→ WHAT TO WORK ON
The required output is every entry below, copied exactly.

→ RECORDS
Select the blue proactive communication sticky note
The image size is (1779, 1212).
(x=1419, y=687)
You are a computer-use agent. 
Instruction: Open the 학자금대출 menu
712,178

→ REPLY TO THE TASK
Select the blue proactive communication sticky note
The image size is (1779, 1212).
(x=1419, y=687)
You are a computer-use agent. 
Instruction: Open the 학자금대출 menu
712,178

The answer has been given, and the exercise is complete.